Люди, от природы склонные к вере, не поймут того ужаса, с которым я воспринял это откровение. Дружелюбные агностики прощебечут нечто сочувственное насчет «поисков Бога». В том моем состоянии это звучало как поиски кота, предпринятые мышью. Мои чувства лучше всего передавала встреча Миме и Вотана в первом акте «Зигфрида»: «Не нужен мне ни друг, ни соглядатай, я жажду одиночества».
Как вы помните, я всегда мечтал, чтобы меня оставили в покое, «не лезли». Я хотел (ну и дурость!), чтобы моя душа «принадлежала мне самому». Я бы с готовностью отказался от любого наслаждения, лишь бы избежать боли. Сверхъестественное поначалу притягивало меня, словно запретный наркотик, а затем вызвало отвращение, похожее на похмелье. Недавние попытки жить в соответствии со своей философией на самом деле (теперь–то я это понимал) были очередной попыткой выстроить стену. Я ведь догадывался, что даже идеальное представление о добродетели никогда не навлечет на меня нестерпимых мук, я вполне могу вести себя «разумно». Но теперь идеал превратился в повеление, и кто знает, к чему он меня принудит? Разумеется, по определению, Бог есть Разум. Но «разумен» ли Он в другом, более земном смысле? Никто не давал мне ни малейших гарантий. От меня требовали безусловной сдачи, прыжка во тьму. На меня надвигалась реальность, не ведающая компромисса. Никто не предлагал мне ультиматума «Всё или ничего». Видимо, эту стадию я уже миновал, когда, сидя наверху автобуса, расстегнул доспехи и снеговик начал таять. Теперь от меня попросту требовали «Всё».

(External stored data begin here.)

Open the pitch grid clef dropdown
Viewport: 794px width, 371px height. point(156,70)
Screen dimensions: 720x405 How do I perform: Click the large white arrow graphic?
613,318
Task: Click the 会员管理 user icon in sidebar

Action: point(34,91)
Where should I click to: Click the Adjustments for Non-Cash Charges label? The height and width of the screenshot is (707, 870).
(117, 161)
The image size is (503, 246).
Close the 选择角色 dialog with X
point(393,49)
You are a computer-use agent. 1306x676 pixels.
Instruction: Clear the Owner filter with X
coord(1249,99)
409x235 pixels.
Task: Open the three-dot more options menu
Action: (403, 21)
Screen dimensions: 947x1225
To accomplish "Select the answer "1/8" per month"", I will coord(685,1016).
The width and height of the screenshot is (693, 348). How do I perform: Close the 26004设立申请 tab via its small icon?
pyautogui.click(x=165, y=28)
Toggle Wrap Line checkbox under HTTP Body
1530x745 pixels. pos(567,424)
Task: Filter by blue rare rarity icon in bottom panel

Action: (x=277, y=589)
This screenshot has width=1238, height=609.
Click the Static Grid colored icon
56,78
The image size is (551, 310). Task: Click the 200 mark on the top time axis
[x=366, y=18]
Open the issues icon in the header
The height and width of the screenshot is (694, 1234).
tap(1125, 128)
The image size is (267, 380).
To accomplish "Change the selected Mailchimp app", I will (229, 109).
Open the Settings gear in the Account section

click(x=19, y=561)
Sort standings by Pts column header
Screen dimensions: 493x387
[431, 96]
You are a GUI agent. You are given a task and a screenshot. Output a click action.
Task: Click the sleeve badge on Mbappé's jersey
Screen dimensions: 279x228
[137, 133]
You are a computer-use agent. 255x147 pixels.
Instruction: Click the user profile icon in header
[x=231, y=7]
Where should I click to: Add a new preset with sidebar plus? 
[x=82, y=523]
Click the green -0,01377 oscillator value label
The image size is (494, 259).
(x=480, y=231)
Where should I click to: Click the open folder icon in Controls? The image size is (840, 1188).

И вот ночь за ночью я сижу у себя, в колледже Магдалины. Стоит мне хоть на миг отвлечься от работы, как я чувствую, что постепенно, неотвратимо приближается Тот, встречи с Кем я так хотел избежать. И все же то, чего я так страшился, наконец свершилось. В Троицын семестр 1929 года я сдался и признал, что Господь есть Бог, опустился на колени и произнес молитву. В ту ночь, верно, я был самым мрачным и угрюмым из всех неофитов Англии. Тогда я еще не понимал того, что теперь столь явно сияет передо мной, — не видел, как смиренен Господь, Который приемлет новообращенною даже на таких условиях. Блудный сын хотя бы сам вернулся домой, но как воздать мне той Любви, которая отворяет двери даже тому, кого пришлось тащить силой, — я ведь брыкался и отбивался и оглядывался — куда бы мне удрать. Слова Compelle intrare, «принудь войти», столько раз извращали дурные люди, что нам противно их слышать; но если понять их верно, за ними откроются глубины милости Божьей. Суровость Его добрее, чем наша мягкость, и, принуждая нас, Он дарует нам свободу.